The reported benefits varied across settings. Single-practice clinics commonly found improved work efficiency, care process, communication/reporting, and data accessibility, while multi-practice clinics most frequently experienced improvements in communication/reporting and work efficiency. The most frequently discussed benefits of EMR implementation in outpatient settings were improvements in communication/reporting, work efficiency, care processes, and data accessibility. Improved safety or healthcare outcomes appeared in relatively few studies, possibly denoting limited leveraging of EMR functionalities for evaluating healthcare quality in outpatient settings. This is further reflected in the small number of studies reporting on staff satisfaction or decision-support usage. Surprisingly, we found limited research that considered non-clinical benefits of EMR implementation in outpatient settings and little discussion of timeframes for achieving short-/medium-/long-term benefits.

Prior reviews on inpatient settings reported similar benefits as those observed in this review, including improvements in clinical documentation, workflows, workloads, productivity, financial performance, resource utilization, information availability, satisfaction, and quality of information and services.^2,48 There was no consensus on the time required to realize benefits, but many suggested that benefits do not emerge automatically but are elicited by organizations facilitating EMR usage.^28,36,39,49 Existing research on outpatient settings has limited information on timelines and organizational interventions to facilitate system use, but recommendations include promoting group norms related to the required EMR usage levels⁴⁹ and providing support during the transition period.¹⁴ Future studies should examine the role of organization leaders in supporting enhanced EMR use and BR.

This review found that EMRs enhanced communication among healthcare providers^{23-26,35,36,45,50} and between them and their patients,^{23,30,35,36,50} potentially improving care quality.^25,50 However, one study had contradictory findings: the EMR seemed to impair communication with patients during the visit but significantly improve follow-up communication.³⁶ This is consistent with a prior literature review that found that EMRs competed with patients for physicians’ attention by introducing new appointment tasks.⁵¹ Researches should aim to develop a comprehensive, unified BR framework for outpatient settings that captures both EMR benefits and unintended consequences, accounts for the BR timeframe (short-/medium-/long-term), and enables more systematic and rigorous assessments of EMR benefits that can inform managerial and clinical decision-making.

This research focused on BR and thus does not view EMR implementation impacts through a holistic lens. However, some selected studies discussed negative and unintended effects. One study did not find sufficient financial improvement 1 year after implementation,²³ and others reported a transient reduction in patient satisfaction post-implementation⁴¹ and that new documentation requirements reduced patient-clinician time.³⁶ Moreover, healthcare providers did not always perceive empirical, EMR-linked improvements in patient safety.²⁶ Sharing and disseminating evidence of these hurdles is critical for identifying mitigation strategies and preparing outpatient settings for EMR implementation projects.

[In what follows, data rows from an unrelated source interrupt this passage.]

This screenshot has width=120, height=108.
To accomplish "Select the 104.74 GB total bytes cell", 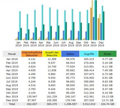I will pyautogui.click(x=107, y=104).
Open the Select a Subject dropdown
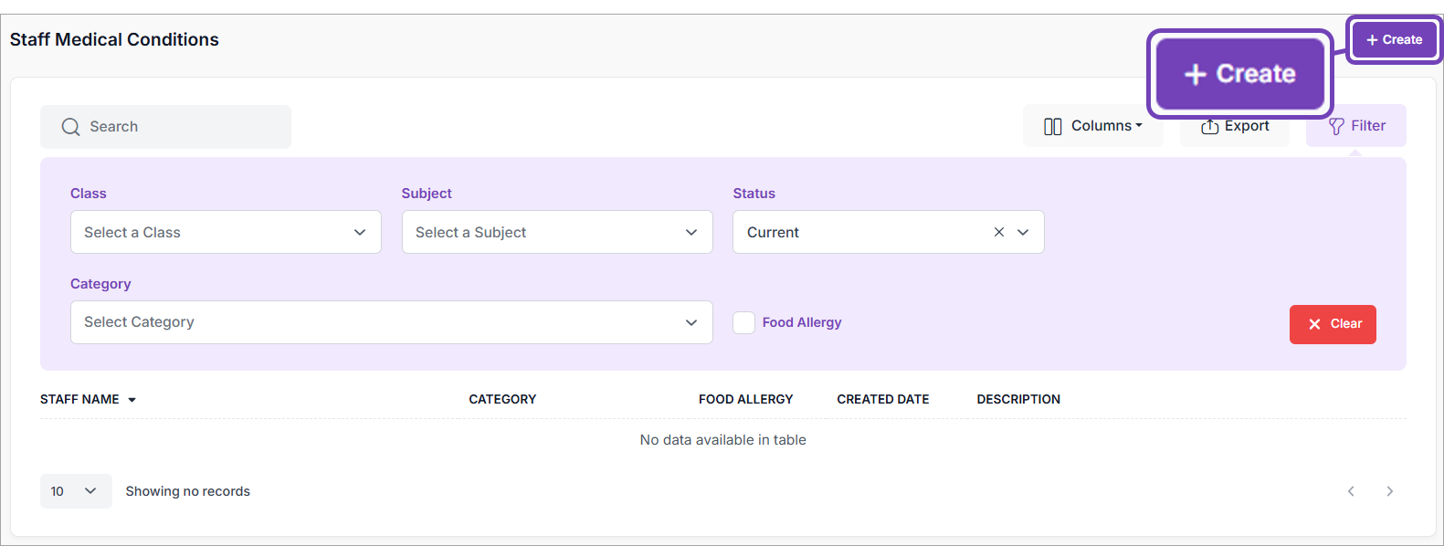The image size is (1444, 546). [x=556, y=233]
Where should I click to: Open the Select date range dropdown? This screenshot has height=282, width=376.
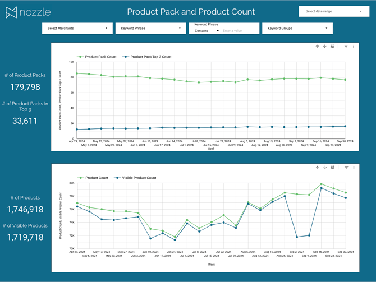[x=333, y=11]
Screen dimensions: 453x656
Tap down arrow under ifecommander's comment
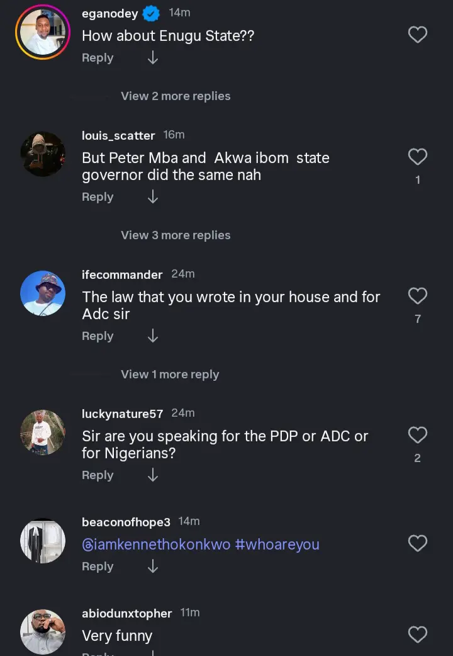tap(152, 336)
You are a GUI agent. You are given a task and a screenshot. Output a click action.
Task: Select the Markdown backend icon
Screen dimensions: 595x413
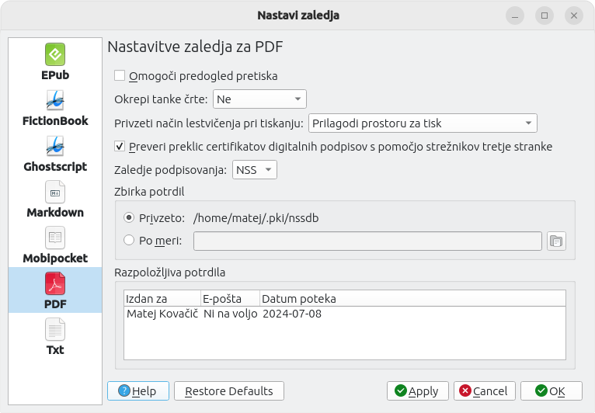click(55, 192)
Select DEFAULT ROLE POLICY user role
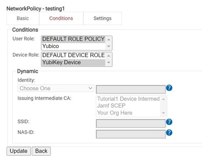 click(73, 39)

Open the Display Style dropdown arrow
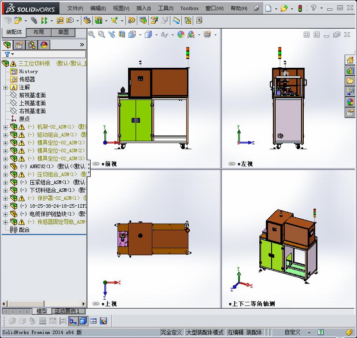156,35
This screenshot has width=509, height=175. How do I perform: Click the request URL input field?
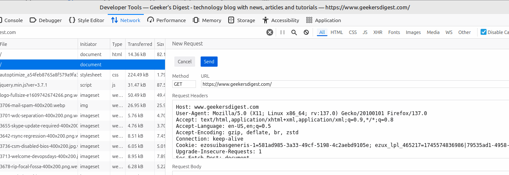point(354,84)
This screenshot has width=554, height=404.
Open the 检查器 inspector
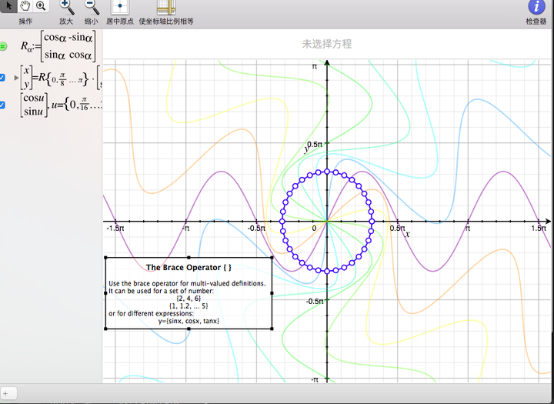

Electronic medical record implementation facilitators and barriers reflect the variation in organizational environments that shape the resulting benefits, but the literature lacks a comprehensive assessment of these factors, given that only few studies reported this information. Most reported facilitators and barriers came from studies set in single-practice clinics and hospital outpatient departments. Multi-practice clinics provided limited information, reporting only one barrier and no facilitators, which calls for more research in this setting.

The facilitators reported most were Training and Change Management. Prior studies emphasize training as a success factor for EMR implementation in various settings,^14,52 and the lack of training was often cited as a barrier.¹⁹ Previous IT implementation research also emphasized change management as important for facilitating the implementation and BR of new technology.⁶ Nevertheless, for EMR implementation in outpatient environments, the discussion of facilitators and barriers remains limited. This calls for more thorough investigation in this context, to optimize the success and the benefits of these new systems.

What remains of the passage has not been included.